Reinvention, Recovery, and the Courage to Begin Again

Life is made up of phases. And for those of us in recovery, reinvention isn’t just inevitable, it’s essential.

I’m currently in the middle of a huge transition: stepping away from a full-time corporate role in marketing and communications at a local hospital system to build my coaching business full time.

It’s bold. It’s scary. It’s courageous.
But this time, it’s grounded in recovery.

I want to be clear—this isn’t about being unhappy. Stressed, maybe, but that’s from navigating a complicated schedule of one full time job and two part time jobs. In actuality, I’ve genuinely enjoyed my time in this job. I’ve told meaningful stories in healthcare and worked alongside dedicated professionals. I’ve learned and grown in ways I never imagined, starting out unsure of the language in healthcare meetings, and eventually finding myself confidently contributing to leadership conversations.

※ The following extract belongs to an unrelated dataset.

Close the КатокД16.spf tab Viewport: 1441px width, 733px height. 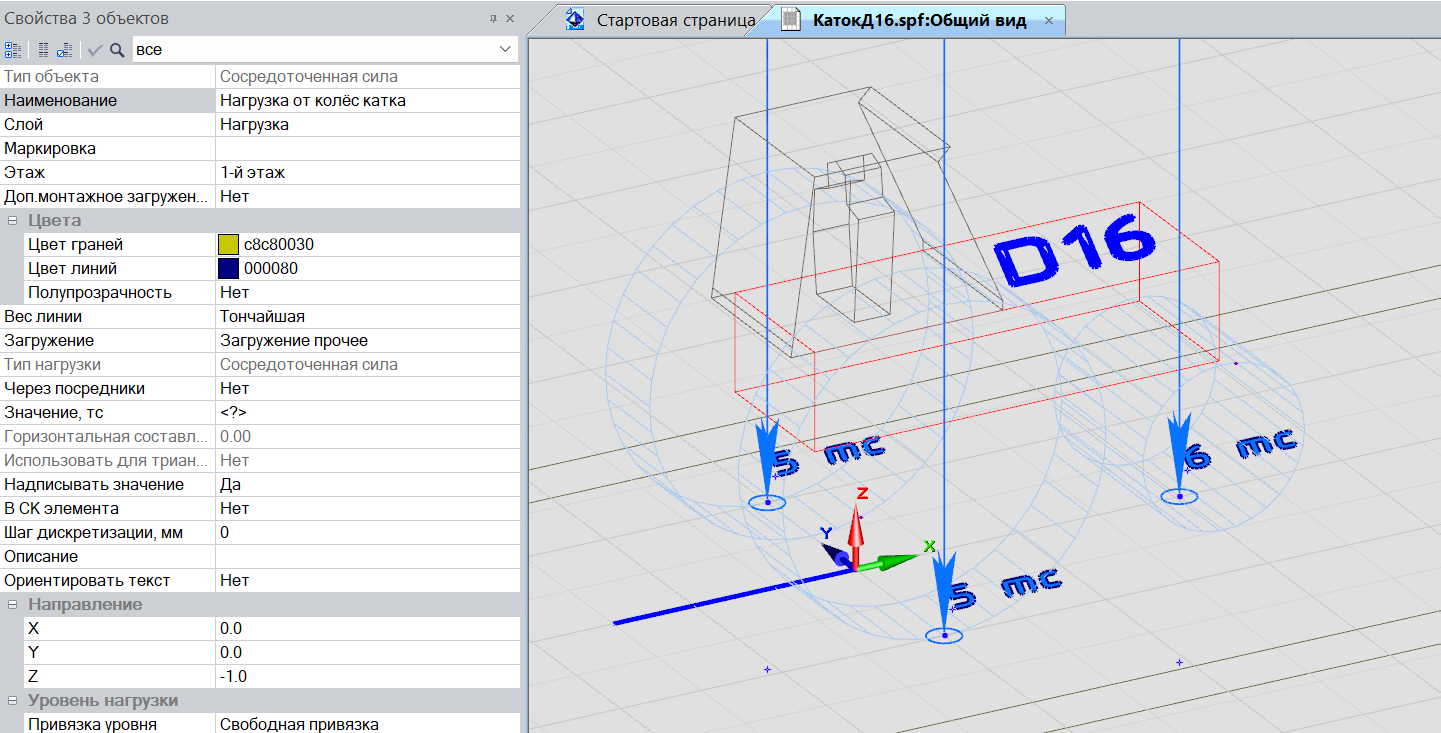pyautogui.click(x=1048, y=21)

I will deeply miss my team, the leaders who supported me, and the connections I’ve made. But now, I get to make meaningful impact in healthcare in another way—one that’s more personal, more purpose-driven, and directly rooted in my own lived experience.

My background is eclectic. I started out in music. I trained as a classical musician, poured myself into theory, technique, (eight hours/day) practicing, and performance, and we all know how that turned out. Devastated and my body broken. Failing me in multiple ways. When I could no longer sustain a musical career due to both physical and mental health challenges, my world was shattered. Music was my identity. Playing felt transcendent. Without it, I felt I had no direction, no real life skills, no future. That kind of loss leaves a mark, one I’m still grieving today.

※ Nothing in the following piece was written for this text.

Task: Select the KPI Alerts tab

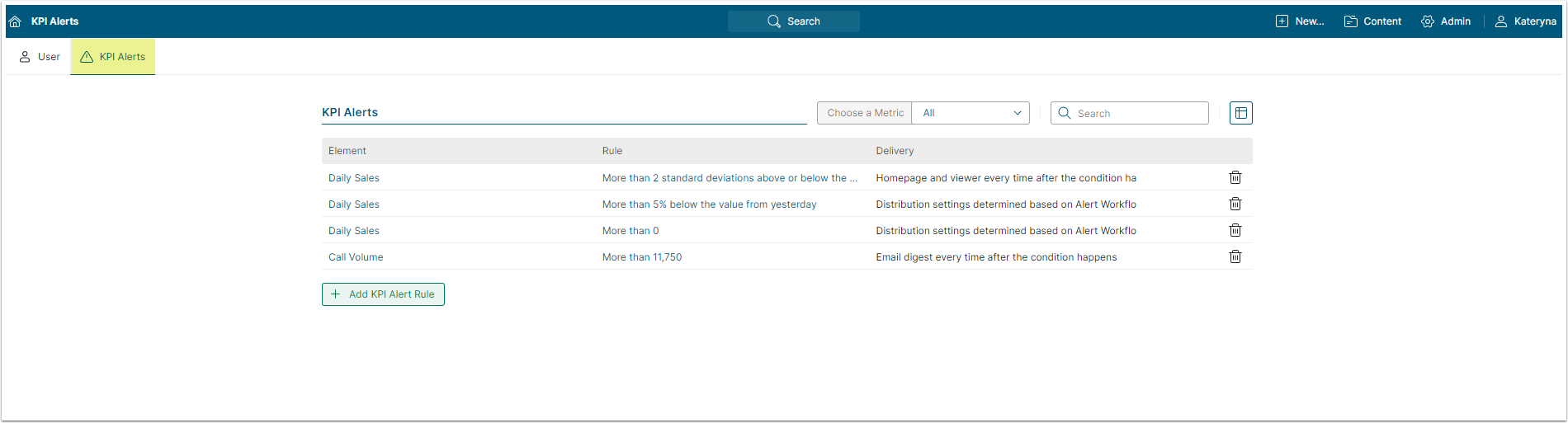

I never planned to go into marketing. I had no degree in it, no training. But after music fell apart, I needed something—anything—that made me feel useful. I said yes to a part-time box office job at a local theatre company, where a conversation with the head of the company led to him creating a job for me in the marketing department. I learned as I went, and due to success with everything I took on, I eventually grew into a leadership role as director of the department. But through it all, I was active in my disorders. I wasn’t eating, was severely depressed and drinking nightly. I lost jobs. I left jobs. I lost friends. I went to treatment more times than I can count, stuck in the treatment cycle for over a decade. I engaged in life-threatening behaviors on a nightly basis. I was barely surviving.

After a decade in nonprofit arts, I moved into healthcare communications, a completely different world with a steep learning curve. It was a big step forward in both my career and my recovery. New to recovery, I was finally stable enough to hold down a demanding, full-time position. The job required multitasking, strategic thinking, detail management, and the kind of emotional regulation I simply didn’t have when I was sick. There were late-night crisis calls, complex press situations and grand openings, and constant shifting priorities. And every time that phone rang at 8:30 or 10pm, I was reminded: I couldn’t do this job if I wasn’t sober or healthy. My stability gave me a life I never thought I’d get to live.

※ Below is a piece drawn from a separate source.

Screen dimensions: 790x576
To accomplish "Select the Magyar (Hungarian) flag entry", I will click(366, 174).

About a year and a half ago, a new spark lit up inside me: an interest in recovery work and a drive to help others avoid the long road I had traveled. I had made significant progress in my recovery, and I knew I wanted more. I got certified as both an eating disorder recovery coach and a substance use peer specialist. I started We Do RecoverED Coaching, a peer-based support service that offers 1:1 coaching, meal support, group session, and real-life tools for navigating the practical side of recovery from both eating disorders and substance use. My goal was to create something accessible, compassionate, individualized, and rooted in lived experience.

Around the same time, I also began working part-time at McCallum Place, a nationally recognized eating disorder treatment center located right here in St. Louis, where I was a patient no less than three times. I now lead recovery-focused groups there, sharing my story and offering support to clients in the same rooms where I once sat in the foldable lawn chairs, hopeless and sick. Returning as a professional has been surreal, humbling, and deeply meaningful. It's living proof that recovery is real and that healing can come full circle.

Coaching didn’t exist when I was going through treatment, not in the way it does now. I often relapsed with drinking and restricting literally the same day I discharged, losing structure, support, and accountability in an instant. That’s why I started We Do RecoverED Coaching: to fill the gap I desperately needed back then. I built the kind of support system I wish I had.

Coaching looks different for everyone. It is very individualized. For one client, it might mean texting me to avoid a distressing behavior, like purging. In those moments, we talk about the uncomfortable feelings, the discomfort of sitting with them, and come up with alternative coping skills to ride out the urge and get them back to their window of tolerance. For another, it’s three 30-minute meal support sessions a week adding support to complete their meal plan. For many, it's the in-between moments: when therapy is days away, but something hard is happening right now: confronting the fear of weight gain while eating a meal, challenging a fear food, or adding extra accountability to complete the goal of the week or the meal plan. That's where I come in—steady, grounded, and committed to walking alongside you.

These days, I’m feeling both older and younger than my age. Chronic health issues, many a result of my eating disorder, have taken a toll, but in other ways, I’m just now experiencing milestones I missed while I was so sick. I lost all my 20s and 30s to illness. I’m grieving that time and trying to make meaning from it. I missed out on so much. I wasn’t growing, I was just trying to stay alive.

Now, I’m grieving that time. I’m processing the trauma of having been that sick. And I’m trying, more than anything, to make meaning from the pain. That’s why I’ve shifted my career into the mental health space. Something good needs to come from struggling for two decades. Surviving gave me perspective. Turning that experience into purpose is what fuels me now.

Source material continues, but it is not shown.